“Phil, my sweetheart!” she said with a laugh.
“How tender and homelike the music of your voice! The world has never seen the match of your gracious Southern womanhood! Snowbound in the North, I dreamed, as a child, of this world of eternal sunshine. And now every memory and dream I’ve found in you.”
“And you won’t be disappointed in my simple ideal that finds its all within a home?”
“No. I love the old-fashioned dream of the South. Maybe you have enchanted me, but I love these green hills and mountains, these rivers musical with cascade and fall, these solemn forests—but for the Black Curse, the South would be to-day the garden of the world!”

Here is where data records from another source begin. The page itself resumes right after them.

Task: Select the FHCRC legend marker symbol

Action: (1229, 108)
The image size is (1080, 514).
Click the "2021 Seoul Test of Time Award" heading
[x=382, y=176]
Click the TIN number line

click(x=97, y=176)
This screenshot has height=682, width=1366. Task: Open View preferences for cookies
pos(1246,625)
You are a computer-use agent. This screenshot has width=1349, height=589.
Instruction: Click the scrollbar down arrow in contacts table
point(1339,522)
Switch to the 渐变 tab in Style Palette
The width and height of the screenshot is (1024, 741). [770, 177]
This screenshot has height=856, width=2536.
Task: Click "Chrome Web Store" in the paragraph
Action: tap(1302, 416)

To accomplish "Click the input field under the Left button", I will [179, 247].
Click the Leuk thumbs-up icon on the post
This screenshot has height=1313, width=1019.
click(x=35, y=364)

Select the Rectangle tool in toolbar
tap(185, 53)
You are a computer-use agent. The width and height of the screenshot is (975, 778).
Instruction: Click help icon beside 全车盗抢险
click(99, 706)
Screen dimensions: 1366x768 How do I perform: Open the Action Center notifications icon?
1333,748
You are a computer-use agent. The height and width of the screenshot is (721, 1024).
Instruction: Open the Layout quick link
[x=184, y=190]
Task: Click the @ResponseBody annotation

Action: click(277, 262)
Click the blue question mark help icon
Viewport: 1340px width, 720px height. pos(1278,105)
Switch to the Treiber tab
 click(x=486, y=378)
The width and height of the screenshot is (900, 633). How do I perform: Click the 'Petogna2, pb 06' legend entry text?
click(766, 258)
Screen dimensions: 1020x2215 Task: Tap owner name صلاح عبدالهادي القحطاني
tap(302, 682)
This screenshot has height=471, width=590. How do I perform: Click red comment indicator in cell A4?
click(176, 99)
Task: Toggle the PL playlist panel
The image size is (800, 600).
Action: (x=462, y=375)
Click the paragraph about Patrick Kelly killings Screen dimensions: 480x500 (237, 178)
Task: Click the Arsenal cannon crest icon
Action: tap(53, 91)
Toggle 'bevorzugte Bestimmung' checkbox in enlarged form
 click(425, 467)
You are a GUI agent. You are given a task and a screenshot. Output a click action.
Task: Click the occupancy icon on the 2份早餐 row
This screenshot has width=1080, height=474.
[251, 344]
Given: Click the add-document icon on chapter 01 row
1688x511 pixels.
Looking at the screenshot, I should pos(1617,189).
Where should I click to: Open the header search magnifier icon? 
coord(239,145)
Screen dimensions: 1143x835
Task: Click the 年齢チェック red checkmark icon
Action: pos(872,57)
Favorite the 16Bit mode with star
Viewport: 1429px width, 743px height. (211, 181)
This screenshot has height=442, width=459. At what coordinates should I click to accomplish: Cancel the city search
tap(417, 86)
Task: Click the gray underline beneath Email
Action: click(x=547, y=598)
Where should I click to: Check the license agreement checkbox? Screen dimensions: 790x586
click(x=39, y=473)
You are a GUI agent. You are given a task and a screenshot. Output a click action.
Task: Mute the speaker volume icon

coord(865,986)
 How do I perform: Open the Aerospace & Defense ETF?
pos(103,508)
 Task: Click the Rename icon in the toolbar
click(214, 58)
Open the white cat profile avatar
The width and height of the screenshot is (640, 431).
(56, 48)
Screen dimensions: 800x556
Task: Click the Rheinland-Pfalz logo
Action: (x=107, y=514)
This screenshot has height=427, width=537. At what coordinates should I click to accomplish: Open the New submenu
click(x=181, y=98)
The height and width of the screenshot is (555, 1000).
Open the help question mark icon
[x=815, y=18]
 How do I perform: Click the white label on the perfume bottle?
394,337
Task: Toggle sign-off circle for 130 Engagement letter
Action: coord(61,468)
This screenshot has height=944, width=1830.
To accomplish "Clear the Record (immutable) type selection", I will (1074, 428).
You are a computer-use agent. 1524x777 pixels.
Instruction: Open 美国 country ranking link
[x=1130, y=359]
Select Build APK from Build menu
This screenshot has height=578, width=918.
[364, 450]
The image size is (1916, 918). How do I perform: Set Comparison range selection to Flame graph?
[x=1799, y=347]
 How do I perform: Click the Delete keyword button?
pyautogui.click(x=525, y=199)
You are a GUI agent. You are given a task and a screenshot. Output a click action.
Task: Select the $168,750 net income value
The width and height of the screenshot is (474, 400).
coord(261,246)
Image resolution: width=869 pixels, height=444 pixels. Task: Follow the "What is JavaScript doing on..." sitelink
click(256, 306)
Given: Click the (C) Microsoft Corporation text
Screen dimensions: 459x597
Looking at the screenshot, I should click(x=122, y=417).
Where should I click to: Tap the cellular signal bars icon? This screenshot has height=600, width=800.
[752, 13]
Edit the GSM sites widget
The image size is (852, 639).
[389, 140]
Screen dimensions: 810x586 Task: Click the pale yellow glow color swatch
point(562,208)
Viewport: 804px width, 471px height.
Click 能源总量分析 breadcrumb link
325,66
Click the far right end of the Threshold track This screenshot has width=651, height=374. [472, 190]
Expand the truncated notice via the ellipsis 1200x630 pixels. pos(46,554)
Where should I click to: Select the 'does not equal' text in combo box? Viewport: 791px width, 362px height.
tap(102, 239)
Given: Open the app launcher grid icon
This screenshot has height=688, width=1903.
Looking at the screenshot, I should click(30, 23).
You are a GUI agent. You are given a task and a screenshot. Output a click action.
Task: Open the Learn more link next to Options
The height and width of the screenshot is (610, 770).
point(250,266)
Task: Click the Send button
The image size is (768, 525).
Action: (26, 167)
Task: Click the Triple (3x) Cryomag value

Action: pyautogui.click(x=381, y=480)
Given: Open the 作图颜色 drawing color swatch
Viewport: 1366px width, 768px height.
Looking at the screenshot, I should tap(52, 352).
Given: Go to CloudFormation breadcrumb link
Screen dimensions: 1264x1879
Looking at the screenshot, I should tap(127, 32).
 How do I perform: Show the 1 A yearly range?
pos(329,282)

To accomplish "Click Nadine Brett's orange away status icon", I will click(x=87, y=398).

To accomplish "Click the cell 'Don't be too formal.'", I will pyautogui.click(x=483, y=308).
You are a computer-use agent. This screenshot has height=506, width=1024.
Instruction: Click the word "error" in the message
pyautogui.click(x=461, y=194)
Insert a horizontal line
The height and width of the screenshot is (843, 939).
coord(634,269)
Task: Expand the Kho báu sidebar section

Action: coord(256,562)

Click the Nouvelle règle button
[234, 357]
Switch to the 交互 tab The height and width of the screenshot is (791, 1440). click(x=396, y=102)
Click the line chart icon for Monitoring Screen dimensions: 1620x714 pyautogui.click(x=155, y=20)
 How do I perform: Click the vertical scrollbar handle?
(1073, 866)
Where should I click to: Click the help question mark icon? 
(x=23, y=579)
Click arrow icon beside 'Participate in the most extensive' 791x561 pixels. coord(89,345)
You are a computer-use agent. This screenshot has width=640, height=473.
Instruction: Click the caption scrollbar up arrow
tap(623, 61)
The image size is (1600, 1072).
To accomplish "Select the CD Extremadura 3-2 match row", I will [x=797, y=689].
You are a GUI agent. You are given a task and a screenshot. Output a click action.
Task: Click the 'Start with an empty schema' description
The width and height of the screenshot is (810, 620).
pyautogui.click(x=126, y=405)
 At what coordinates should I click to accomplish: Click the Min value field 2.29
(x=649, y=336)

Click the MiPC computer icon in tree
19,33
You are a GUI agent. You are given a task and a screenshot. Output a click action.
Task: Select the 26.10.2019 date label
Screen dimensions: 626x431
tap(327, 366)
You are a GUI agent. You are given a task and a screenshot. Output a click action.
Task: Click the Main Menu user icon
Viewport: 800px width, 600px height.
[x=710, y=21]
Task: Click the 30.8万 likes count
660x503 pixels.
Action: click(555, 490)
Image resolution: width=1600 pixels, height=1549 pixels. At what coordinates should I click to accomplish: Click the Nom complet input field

“And you will help our people lift this curse?” softly asked the girl, nestling closer to his side.
“Yes, dearest, thy people shall be mine! Had I a thousand wrongs to cherish, I’d forgive them all for your sake. I’ll help you build here a new South on all that’s good and noble in the old, until its dead fields blossom again, its harbours bristle with ships, and the hum of a thousand industries make music in every valley. I’d sing to you in burning verse if I could, but it is not my way. I have been awkward and slow in love, perhaps—but I’ll be swift in your service. I dream to make dead stones and wood live and breathe for you, of victories wrung from Nature that are yours. My poems will be deeds, my flowers the hard-earned wealth that has a soul, which I shall lay at your feet.”
“Who said my lover was dumb?” she sighed, with a twinkle in her shining eyes. “You must introduce me to your father soon. He must like me as my father does you, or our dream can never come true.”
A pain gripped Phil’s heart, but he answered bravely:
“I will. He can’t help loving you.”
They stood on the rustic seat to carve their initials within a circle, high on the old beechwood book of love.